文瑧对这个人厌恨、愤怒、恐惧,可是除了这个人,他又无人可以依靠。
深宫之中,人都是孤寂的。
时至今日李简仍在想,上天让他重生是不是就是为了弥补过去错误?让两人冰释前嫌,放过彼此,互不相欠。
李简回府时已经快三更了,廊下六角山水风灯还明晃晃地亮着,窗台下映照着一道清瘦的肩背,他以手撑脸颊,歪着头打着盹。
这个时辰,还有人等着他。李简心头忽然感到一阵温暖,轻轻地走进屋内,停在苏自舟身边低声道:“困了就去睡吧!”
苏自舟一听这就醒了,忙站起身:“主子你回来啦!我还以为你今晚不回来呢!”
“……我就那么一次,一晚没回来而已。”李简道:“以后不必这样守着,困了就去睡。”
苏自舟为李简脱下氅衣:“那怎么行,你还没回呢!再说,哪有主子没睡,仆人先去睡的道理。”
李简笑道:“我这里没有那么多规矩。”
苏自舟摇头:“我这一生都要尽心尽力服侍李相的。”
“这一生?”
苏自舟一愣,立即会意这话说的过于惹人遐想了,即便他真存了某些心思,也不能让主子察觉出来。毕竟有上次的经历,他不想再次被抛弃。

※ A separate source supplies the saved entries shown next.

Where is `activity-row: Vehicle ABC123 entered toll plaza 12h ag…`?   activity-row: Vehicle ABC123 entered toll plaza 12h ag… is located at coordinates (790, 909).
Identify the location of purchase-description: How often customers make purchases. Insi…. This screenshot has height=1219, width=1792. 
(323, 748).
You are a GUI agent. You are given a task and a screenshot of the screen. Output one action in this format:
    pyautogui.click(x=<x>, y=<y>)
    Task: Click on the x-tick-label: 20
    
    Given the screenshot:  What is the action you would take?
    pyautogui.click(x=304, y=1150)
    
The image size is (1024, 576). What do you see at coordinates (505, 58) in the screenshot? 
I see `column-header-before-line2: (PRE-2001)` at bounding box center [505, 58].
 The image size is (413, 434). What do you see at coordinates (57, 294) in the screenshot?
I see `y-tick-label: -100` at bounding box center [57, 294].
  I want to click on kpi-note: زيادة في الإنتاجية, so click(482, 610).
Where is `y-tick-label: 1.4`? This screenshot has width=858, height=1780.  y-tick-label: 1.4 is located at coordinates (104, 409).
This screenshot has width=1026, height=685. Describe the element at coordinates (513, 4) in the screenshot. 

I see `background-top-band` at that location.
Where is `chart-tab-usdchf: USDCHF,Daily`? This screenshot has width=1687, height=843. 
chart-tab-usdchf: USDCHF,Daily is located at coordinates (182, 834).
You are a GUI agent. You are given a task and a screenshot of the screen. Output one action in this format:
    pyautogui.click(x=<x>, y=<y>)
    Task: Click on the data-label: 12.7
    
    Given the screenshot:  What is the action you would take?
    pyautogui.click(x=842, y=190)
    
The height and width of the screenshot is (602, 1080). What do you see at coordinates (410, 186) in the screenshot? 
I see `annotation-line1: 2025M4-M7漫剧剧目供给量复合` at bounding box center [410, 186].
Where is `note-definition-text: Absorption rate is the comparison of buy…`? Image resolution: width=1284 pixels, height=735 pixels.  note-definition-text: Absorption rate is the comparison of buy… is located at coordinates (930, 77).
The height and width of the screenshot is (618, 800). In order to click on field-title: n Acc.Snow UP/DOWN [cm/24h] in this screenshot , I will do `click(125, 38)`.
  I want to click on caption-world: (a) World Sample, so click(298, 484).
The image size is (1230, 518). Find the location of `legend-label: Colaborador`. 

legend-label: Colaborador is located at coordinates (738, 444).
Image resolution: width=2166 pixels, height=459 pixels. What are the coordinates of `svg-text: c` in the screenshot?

苏自舟红了脸:“我……我的意思是若不是李相当初救了我,如今我怕是连尸身荒冢都没有。今晚不过是多等了一会儿,这算得了什么呢!是李相太体贴我了……”他越说声音越小:“我做什么,都是心甘情愿的……”
心甘情愿的意思是你可以支配我的一切,我的生命,我的身心。
这话说得太直白了,着实烘了一下李简的心,也让他体会到一种在寒风中走了很久,终于找到一间屋子可以避寒,终于不用担心自己会在风雪中孤独地死去。
可是……这间屋子还是不够暖和,热气只在心口薄薄地覆盖了一层,深入骨髓的寒气始终无法化解。想着想着,又觉怅然,原来冷了的心没那么容易热起来。但李简还是笑了笑:“你这一番话,让人心生感动呐!”
又笑呵呵地道:“我懂你的意思,下次不劝了。”
不自然的红晕完全覆盖了苏自舟的脸颊,他还在为李简洁面擦拭,热水的白雾氤氲了眼眸,他想借此掩盖满心慌乱的失言,可那带着笑意的眼睛已经看透了他。